Vectors are the fundamental way AI models understand and process information. Small vectors describe simple attributes, such as a point in a graph, while “high-dimensional” vectors capture complex information such as the features of an image, the meaning of a word, or the properties of a dataset. High-dimensional vectors are incredibly powerful, but they also consume vast amounts of memory, leading to bottlenecks in the key-value cache, a high-speed “digital cheat sheet” that stores frequently used information under simple labels so a computer can retrieve it instantly without having to search through a slow, massive database.

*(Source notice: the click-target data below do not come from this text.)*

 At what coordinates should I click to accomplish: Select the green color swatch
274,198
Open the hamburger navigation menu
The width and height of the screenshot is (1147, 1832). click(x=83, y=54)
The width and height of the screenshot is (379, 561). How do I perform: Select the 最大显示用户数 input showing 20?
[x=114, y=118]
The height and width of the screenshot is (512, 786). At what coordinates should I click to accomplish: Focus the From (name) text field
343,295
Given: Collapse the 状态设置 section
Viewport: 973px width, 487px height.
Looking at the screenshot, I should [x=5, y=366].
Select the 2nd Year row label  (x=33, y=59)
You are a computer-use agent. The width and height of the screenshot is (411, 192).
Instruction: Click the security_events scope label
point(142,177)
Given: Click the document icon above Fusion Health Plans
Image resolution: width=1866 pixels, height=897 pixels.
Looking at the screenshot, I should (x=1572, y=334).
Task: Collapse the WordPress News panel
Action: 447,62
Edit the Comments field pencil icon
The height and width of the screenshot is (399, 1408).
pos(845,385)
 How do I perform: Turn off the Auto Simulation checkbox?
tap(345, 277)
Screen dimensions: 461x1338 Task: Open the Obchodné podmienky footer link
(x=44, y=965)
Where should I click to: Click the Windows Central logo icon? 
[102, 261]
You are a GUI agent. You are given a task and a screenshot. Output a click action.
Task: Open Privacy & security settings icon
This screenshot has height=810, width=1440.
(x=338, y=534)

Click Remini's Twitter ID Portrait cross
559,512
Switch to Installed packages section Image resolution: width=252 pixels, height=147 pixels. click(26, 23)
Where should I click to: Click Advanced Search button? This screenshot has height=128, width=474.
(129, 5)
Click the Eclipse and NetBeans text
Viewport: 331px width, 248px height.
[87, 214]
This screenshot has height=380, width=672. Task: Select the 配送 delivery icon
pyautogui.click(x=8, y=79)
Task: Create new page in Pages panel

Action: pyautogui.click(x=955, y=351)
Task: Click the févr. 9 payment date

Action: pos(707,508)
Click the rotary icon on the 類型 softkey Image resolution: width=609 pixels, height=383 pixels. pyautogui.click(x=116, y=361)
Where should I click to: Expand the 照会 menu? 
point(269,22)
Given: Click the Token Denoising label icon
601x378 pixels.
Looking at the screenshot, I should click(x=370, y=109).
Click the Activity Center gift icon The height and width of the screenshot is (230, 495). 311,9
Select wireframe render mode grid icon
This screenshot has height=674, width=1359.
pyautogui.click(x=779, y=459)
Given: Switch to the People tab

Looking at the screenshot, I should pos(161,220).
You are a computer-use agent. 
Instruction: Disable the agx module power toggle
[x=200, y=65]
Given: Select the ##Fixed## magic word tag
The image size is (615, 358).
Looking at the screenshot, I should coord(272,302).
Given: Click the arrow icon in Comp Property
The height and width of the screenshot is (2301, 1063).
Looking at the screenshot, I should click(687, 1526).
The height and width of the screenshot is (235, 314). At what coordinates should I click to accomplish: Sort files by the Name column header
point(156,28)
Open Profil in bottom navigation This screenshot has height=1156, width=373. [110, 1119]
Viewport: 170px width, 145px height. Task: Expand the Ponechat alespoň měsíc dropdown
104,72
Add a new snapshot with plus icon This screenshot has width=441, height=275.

Vector quantization is a powerful, classical data compression technique that reduces the size of high-dimensional vectors. This optimization addresses two critical facets of AI: it enhances vector search, the high-speed technology powering large-scale AI and search engines, by enabling faster similarity lookups; and it helps unclog key-value cache bottlenecks by reducing the size of key-value pairs, which enables faster similarity searches and lowers memory costs. However, traditional vector quantization usually introduces its own “memory overhead” as most methods require calculating and storing (in full precision) quantization constants for every small block of data. This overhead can add 1 or 2 extra bits per number, partially defeating the purpose of vector quantization.
Today, we introduce TurboQuant (to be presented at ICLR 2026), a compression algorithm that optimally addresses the challenge of memory overhead in vector quantization. We also present Quantized Johnson-Lindenstrauss (QJL), and PolarQuant (to be presented at AISTATS 2026), which TurboQuant uses to achieve its results. In testing, all three techniques showed great promise for reducing key-value bottlenecks without sacrificing AI model performance. This has potentially profound implications for all compression-reliant use cases, including and especially in the domains of search and AI.